• Records to process:
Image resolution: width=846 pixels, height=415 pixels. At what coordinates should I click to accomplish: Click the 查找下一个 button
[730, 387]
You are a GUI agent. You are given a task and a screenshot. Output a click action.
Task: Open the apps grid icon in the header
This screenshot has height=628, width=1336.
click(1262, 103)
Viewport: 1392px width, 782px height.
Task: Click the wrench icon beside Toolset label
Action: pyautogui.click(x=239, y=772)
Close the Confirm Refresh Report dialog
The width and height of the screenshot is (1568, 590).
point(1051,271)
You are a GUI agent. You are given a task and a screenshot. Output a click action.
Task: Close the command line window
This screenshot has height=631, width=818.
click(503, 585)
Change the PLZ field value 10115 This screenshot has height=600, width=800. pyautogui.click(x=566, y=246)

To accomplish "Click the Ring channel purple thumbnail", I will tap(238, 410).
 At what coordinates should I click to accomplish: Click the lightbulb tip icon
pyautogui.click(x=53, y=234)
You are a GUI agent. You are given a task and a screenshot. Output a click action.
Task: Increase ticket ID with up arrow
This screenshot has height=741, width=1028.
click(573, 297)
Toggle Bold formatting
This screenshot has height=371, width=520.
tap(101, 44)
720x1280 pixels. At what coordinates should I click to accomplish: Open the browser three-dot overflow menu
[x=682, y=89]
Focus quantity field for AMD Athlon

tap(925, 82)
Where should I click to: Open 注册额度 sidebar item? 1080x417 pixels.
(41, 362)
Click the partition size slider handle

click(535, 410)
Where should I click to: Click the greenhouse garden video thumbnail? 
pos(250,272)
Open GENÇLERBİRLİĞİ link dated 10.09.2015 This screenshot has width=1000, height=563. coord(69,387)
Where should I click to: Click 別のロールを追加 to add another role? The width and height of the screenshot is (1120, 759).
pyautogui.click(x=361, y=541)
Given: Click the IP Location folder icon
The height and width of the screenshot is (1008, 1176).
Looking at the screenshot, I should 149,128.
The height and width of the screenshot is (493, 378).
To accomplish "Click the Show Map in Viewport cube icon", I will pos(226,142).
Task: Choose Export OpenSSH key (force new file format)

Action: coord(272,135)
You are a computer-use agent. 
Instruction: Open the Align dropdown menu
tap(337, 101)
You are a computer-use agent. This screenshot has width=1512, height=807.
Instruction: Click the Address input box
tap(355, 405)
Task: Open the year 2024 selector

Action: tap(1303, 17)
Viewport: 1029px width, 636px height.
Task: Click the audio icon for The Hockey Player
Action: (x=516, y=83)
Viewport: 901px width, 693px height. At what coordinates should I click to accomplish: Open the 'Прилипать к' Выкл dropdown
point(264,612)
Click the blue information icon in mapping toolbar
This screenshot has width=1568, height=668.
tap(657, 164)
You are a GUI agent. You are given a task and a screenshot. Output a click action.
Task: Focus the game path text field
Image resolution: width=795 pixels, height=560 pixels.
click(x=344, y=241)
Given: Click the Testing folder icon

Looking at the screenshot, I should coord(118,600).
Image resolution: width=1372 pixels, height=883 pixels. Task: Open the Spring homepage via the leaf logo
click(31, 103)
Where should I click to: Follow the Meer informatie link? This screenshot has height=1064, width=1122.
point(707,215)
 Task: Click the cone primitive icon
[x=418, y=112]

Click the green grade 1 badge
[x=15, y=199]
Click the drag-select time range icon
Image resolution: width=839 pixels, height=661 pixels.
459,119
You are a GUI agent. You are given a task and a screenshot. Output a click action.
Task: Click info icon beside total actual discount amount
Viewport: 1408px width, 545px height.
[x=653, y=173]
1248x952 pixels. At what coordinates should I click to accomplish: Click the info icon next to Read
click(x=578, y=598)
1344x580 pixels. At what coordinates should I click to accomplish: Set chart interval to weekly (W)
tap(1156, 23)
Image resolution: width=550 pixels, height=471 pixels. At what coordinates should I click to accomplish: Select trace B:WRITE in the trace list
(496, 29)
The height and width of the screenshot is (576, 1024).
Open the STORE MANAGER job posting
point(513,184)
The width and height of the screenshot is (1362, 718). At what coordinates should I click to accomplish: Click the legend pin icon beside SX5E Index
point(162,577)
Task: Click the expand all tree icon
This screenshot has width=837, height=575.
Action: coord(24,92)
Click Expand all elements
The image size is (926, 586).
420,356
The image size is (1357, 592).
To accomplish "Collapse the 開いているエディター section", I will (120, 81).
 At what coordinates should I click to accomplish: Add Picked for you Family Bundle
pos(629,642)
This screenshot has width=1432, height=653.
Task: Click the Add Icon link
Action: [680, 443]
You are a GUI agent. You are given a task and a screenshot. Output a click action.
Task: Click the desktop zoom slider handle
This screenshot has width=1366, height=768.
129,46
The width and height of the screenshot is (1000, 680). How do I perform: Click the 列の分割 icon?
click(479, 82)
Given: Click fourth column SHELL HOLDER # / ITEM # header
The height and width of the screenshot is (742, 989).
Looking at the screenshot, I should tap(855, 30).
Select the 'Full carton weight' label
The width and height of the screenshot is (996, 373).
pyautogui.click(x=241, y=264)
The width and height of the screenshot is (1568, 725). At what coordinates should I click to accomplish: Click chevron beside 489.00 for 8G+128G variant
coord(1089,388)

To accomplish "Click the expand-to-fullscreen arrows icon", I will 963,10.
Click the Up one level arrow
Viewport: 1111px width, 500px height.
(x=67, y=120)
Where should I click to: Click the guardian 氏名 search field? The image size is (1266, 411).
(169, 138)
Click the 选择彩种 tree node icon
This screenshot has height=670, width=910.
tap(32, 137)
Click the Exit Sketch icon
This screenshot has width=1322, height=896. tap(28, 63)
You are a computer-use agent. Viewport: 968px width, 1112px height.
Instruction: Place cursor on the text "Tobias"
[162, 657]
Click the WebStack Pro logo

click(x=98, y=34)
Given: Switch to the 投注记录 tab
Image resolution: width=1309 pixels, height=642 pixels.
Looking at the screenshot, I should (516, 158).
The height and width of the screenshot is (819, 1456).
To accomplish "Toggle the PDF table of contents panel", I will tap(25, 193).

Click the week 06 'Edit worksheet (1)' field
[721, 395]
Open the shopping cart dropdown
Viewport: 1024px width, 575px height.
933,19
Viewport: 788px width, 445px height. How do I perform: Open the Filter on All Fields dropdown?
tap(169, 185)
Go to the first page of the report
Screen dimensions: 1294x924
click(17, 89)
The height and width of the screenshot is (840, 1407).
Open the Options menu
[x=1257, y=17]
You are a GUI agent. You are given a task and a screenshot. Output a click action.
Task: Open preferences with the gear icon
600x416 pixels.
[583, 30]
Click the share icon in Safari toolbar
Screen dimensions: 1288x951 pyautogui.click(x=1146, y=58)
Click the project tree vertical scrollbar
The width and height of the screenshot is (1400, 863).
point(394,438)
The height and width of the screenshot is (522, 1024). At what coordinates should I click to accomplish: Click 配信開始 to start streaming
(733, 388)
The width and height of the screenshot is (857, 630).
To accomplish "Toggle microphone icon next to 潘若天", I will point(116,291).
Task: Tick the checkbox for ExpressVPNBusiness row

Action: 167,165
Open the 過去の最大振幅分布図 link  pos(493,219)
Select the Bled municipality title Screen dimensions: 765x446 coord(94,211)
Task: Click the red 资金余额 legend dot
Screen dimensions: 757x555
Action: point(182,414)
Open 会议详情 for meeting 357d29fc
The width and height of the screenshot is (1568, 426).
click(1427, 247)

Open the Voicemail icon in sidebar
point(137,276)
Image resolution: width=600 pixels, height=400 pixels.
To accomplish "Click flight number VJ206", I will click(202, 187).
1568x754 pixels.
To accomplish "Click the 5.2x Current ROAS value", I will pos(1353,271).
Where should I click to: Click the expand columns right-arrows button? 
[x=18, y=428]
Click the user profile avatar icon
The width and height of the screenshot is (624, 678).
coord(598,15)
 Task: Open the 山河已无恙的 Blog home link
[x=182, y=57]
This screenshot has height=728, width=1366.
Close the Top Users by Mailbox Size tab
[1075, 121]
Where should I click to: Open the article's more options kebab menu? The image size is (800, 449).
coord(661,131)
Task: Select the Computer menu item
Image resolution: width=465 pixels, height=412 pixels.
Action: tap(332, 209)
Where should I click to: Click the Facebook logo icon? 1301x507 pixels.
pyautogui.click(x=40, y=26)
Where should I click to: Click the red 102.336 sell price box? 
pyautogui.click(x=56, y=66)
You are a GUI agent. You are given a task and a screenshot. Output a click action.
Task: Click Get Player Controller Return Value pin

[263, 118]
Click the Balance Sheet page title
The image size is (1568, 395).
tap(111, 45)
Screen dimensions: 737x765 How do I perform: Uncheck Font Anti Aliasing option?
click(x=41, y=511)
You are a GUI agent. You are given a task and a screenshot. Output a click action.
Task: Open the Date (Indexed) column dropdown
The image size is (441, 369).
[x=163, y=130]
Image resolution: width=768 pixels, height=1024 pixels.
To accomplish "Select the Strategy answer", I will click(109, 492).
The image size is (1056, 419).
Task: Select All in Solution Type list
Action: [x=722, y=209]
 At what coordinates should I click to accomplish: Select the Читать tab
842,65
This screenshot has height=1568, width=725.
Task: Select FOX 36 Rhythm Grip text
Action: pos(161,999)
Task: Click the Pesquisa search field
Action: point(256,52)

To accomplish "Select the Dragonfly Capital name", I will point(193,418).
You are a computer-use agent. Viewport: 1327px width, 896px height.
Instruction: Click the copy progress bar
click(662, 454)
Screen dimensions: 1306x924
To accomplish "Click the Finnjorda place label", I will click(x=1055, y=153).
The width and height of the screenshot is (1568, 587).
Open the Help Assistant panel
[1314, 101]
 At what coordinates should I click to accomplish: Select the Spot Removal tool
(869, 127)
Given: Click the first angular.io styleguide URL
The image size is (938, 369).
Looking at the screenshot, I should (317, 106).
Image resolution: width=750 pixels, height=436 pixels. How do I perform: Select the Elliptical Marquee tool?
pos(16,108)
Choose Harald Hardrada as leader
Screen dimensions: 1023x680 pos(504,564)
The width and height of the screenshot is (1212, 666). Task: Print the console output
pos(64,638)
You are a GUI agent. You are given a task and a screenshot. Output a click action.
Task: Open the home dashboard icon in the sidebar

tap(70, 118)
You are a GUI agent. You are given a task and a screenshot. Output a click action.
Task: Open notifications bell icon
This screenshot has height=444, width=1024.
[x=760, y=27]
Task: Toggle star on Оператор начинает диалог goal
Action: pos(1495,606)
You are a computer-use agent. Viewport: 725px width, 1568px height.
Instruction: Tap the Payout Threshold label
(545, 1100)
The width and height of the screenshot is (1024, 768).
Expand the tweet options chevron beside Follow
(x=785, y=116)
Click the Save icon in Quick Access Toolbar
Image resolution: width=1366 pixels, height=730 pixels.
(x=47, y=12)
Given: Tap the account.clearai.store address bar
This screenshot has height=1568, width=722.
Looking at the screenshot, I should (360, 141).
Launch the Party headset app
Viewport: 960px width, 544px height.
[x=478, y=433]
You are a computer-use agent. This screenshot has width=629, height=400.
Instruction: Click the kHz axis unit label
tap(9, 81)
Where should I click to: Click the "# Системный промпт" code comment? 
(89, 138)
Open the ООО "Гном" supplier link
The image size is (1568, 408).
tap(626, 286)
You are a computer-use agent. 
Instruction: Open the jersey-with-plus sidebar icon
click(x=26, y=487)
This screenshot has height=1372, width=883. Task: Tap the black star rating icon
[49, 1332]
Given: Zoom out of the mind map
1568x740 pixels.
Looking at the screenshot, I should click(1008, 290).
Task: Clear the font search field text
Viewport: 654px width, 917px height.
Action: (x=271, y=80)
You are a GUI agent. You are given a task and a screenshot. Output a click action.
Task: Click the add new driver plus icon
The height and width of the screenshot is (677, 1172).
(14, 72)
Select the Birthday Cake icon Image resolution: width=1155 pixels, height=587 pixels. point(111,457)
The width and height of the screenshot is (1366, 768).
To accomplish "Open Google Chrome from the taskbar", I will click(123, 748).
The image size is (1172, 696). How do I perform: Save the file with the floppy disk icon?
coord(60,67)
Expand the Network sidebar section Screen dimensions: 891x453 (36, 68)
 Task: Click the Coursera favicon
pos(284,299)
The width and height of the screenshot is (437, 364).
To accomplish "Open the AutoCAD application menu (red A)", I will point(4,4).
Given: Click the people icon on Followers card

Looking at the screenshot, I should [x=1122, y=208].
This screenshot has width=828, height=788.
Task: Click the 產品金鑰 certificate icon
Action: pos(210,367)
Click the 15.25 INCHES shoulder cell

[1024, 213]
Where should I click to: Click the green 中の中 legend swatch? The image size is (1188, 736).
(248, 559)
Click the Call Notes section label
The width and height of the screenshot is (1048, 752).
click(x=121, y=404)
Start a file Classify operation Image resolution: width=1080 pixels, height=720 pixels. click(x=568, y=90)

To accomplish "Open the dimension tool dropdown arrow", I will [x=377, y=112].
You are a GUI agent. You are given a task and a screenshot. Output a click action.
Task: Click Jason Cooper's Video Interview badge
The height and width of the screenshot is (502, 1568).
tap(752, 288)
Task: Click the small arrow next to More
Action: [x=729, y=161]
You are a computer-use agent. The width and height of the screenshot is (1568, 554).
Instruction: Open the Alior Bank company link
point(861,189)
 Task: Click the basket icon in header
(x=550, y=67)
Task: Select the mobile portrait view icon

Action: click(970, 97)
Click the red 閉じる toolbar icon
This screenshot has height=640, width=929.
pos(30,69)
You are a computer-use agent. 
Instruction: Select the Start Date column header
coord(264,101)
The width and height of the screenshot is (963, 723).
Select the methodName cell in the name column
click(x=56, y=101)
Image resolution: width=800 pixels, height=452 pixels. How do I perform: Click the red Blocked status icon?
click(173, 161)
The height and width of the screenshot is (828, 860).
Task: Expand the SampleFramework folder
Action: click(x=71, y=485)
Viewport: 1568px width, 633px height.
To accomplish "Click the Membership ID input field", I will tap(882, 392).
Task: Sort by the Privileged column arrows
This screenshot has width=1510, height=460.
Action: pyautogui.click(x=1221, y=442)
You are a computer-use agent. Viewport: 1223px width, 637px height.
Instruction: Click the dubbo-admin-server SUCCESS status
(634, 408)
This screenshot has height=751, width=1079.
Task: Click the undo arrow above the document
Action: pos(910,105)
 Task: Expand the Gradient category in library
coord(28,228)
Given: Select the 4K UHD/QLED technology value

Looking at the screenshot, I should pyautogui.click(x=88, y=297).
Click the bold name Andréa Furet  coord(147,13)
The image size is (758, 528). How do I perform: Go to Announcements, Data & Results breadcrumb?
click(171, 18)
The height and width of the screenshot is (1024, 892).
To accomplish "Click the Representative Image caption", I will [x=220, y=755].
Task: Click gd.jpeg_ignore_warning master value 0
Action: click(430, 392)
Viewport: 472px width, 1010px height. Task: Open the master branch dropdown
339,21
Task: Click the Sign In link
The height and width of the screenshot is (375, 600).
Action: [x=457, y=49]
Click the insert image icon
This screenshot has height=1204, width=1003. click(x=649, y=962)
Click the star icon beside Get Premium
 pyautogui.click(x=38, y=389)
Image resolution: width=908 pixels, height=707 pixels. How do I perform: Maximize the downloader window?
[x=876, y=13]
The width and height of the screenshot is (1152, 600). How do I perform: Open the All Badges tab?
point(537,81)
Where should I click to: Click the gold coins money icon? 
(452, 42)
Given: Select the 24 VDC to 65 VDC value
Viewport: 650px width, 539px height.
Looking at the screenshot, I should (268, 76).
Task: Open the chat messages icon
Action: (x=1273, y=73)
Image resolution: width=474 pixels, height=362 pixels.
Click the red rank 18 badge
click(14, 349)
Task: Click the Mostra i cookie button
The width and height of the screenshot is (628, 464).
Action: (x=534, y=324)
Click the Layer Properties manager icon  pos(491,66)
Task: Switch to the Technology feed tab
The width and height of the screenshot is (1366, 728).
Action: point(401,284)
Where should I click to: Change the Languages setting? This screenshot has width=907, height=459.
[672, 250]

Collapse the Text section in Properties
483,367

• About this exercise:
Lines that contain "Switch" are the result; find them in the entries above and copy each one.

• Output of the exercise:
Given: Switch to the 投注记录 tab
Task: Switch to the Technology feed tab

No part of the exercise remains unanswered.